*** Opening of Material supplied ***

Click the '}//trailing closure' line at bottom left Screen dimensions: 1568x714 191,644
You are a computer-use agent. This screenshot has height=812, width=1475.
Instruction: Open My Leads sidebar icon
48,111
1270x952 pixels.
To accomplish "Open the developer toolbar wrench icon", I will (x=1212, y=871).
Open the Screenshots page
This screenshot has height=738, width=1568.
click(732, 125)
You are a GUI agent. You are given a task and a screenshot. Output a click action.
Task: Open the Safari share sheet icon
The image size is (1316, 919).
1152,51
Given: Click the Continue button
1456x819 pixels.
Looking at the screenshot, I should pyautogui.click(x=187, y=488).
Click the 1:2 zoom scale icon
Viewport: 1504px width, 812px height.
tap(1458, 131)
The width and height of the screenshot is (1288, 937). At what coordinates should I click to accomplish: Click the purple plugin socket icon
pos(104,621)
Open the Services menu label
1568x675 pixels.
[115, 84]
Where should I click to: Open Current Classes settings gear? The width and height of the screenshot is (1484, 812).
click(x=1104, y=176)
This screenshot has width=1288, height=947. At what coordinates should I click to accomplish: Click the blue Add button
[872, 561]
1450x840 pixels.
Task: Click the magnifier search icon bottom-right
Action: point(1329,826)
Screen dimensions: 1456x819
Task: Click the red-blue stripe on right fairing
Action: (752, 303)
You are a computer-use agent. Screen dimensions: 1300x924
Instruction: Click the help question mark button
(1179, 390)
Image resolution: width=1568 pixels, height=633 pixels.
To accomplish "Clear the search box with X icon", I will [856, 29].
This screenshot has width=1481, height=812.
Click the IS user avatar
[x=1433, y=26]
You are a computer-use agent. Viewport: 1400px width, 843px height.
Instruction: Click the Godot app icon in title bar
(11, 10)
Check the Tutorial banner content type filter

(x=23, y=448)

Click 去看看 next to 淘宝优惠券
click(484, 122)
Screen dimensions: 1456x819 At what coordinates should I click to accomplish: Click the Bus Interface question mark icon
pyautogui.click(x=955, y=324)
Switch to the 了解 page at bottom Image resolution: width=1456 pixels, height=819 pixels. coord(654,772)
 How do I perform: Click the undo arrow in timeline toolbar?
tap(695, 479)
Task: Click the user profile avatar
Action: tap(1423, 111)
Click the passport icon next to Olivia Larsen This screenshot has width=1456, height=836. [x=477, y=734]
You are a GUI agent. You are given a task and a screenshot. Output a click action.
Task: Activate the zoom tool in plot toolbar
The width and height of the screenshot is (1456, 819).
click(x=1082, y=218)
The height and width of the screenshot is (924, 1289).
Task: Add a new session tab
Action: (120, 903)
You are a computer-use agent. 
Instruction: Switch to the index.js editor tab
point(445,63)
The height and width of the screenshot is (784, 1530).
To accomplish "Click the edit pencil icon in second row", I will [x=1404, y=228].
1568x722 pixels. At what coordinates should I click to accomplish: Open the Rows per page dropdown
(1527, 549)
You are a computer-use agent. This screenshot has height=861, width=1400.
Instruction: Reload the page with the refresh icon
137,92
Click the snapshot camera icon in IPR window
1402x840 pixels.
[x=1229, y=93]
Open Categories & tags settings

*** Close of Material supplied ***

Identify each line in the records above containing the word "agent"; copy those lines.

▸ Solution to this problem:
You are a computer-use agent. This screenshot has height=812, width=1475.
You are a GUI agent. You are given a task and a screenshot. Output a click action.
You are a computer-use agent. Screen dimensions: 1300x924
You are a computer-use agent. Viewport: 1400px width, 843px height.
You are a GUI agent. You are given a task and a screenshot. Output a click action.
You are a computer-use agent. 
You are a computer-use agent. This screenshot has height=861, width=1400.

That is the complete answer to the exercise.